(Data records)
+ + + +

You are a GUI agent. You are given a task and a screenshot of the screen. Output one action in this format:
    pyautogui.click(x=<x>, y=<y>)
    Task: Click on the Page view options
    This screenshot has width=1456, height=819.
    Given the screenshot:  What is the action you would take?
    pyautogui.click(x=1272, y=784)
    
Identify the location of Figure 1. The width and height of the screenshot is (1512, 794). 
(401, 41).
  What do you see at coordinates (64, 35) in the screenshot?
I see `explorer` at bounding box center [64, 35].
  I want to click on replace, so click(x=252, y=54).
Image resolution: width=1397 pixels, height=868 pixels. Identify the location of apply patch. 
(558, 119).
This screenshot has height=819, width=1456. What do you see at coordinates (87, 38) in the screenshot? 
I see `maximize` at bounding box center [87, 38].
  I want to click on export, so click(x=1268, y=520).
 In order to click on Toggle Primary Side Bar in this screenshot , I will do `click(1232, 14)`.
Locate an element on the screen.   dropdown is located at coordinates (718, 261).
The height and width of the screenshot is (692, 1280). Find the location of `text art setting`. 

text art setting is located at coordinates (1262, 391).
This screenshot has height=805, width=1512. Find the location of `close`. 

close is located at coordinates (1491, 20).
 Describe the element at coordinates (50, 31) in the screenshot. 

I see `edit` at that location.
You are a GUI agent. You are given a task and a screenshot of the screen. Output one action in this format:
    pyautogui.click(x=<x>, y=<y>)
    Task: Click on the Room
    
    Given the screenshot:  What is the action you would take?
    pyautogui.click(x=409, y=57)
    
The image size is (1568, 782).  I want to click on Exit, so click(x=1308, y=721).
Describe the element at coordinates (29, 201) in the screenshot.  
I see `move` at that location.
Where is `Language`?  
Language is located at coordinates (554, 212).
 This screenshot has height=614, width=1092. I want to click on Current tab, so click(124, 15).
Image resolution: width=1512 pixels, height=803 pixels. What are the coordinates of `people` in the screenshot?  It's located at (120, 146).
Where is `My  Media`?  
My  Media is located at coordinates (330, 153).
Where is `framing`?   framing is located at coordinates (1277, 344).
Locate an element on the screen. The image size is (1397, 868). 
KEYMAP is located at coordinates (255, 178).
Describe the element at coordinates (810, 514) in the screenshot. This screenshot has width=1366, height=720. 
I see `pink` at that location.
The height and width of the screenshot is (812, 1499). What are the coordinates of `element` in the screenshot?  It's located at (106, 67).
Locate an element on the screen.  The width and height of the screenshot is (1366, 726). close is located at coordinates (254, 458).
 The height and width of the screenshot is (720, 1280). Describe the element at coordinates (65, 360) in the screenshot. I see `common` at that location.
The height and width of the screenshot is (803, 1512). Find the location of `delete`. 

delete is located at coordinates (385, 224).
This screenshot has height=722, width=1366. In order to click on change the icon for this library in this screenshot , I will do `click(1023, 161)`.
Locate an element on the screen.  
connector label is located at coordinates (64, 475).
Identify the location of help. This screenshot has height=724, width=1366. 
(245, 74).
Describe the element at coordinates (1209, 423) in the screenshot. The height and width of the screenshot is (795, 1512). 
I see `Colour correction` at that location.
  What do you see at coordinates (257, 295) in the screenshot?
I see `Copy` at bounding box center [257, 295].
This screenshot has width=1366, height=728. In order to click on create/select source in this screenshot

+ + + +

Write out the data records above again, swapping every "Identify" for "Determine" and leaving all other text unchanged.

■ ANSWER IN FULL
You are a GUI agent. You are given a task and a screenshot of the screen. Output one action in this format:
    pyautogui.click(x=<x>, y=<y>)
    Task: Click on the Page view options
    This screenshot has width=1456, height=819.
    Given the screenshot:  What is the action you would take?
    pyautogui.click(x=1272, y=784)
    
Determine the location of Figure 1. The width and height of the screenshot is (1512, 794). 
(401, 41).
  What do you see at coordinates (64, 35) in the screenshot?
I see `explorer` at bounding box center [64, 35].
  I want to click on replace, so click(x=252, y=54).
Image resolution: width=1397 pixels, height=868 pixels. Determine the location of apply patch. 
(558, 119).
This screenshot has height=819, width=1456. What do you see at coordinates (87, 38) in the screenshot? 
I see `maximize` at bounding box center [87, 38].
  I want to click on export, so click(x=1268, y=520).
 In order to click on Toggle Primary Side Bar in this screenshot , I will do `click(1232, 14)`.
Locate an element on the screen.   dropdown is located at coordinates (718, 261).
The height and width of the screenshot is (692, 1280). Find the location of `text art setting`. 

text art setting is located at coordinates (1262, 391).
This screenshot has height=805, width=1512. Find the location of `close`. 

close is located at coordinates (1491, 20).
 Describe the element at coordinates (50, 31) in the screenshot. 

I see `edit` at that location.
You are a GUI agent. You are given a task and a screenshot of the screen. Output one action in this format:
    pyautogui.click(x=<x>, y=<y>)
    Task: Click on the Room
    
    Given the screenshot:  What is the action you would take?
    pyautogui.click(x=409, y=57)
    
The image size is (1568, 782).  I want to click on Exit, so click(x=1308, y=721).
Describe the element at coordinates (29, 201) in the screenshot.  
I see `move` at that location.
Where is `Language`?  
Language is located at coordinates (554, 212).
 This screenshot has height=614, width=1092. I want to click on Current tab, so click(124, 15).
Image resolution: width=1512 pixels, height=803 pixels. What are the coordinates of `people` in the screenshot?  It's located at (120, 146).
Where is `My  Media`?  
My  Media is located at coordinates (330, 153).
Where is `framing`?   framing is located at coordinates (1277, 344).
Locate an element on the screen. The image size is (1397, 868). 
KEYMAP is located at coordinates (255, 178).
Describe the element at coordinates (810, 514) in the screenshot. This screenshot has width=1366, height=720. 
I see `pink` at that location.
The height and width of the screenshot is (812, 1499). What are the coordinates of `element` in the screenshot?  It's located at (106, 67).
Locate an element on the screen.  The width and height of the screenshot is (1366, 726). close is located at coordinates (254, 458).
 The height and width of the screenshot is (720, 1280). Describe the element at coordinates (65, 360) in the screenshot. I see `common` at that location.
The height and width of the screenshot is (803, 1512). Find the location of `delete`. 

delete is located at coordinates (385, 224).
This screenshot has height=722, width=1366. In order to click on change the icon for this library in this screenshot , I will do `click(1023, 161)`.
Locate an element on the screen.  
connector label is located at coordinates (64, 475).
Determine the location of help. This screenshot has height=724, width=1366. 
(245, 74).
Describe the element at coordinates (1209, 423) in the screenshot. The height and width of the screenshot is (795, 1512). 
I see `Colour correction` at that location.
  What do you see at coordinates (257, 295) in the screenshot?
I see `Copy` at bounding box center [257, 295].
This screenshot has width=1366, height=728. In order to click on create/select source in this screenshot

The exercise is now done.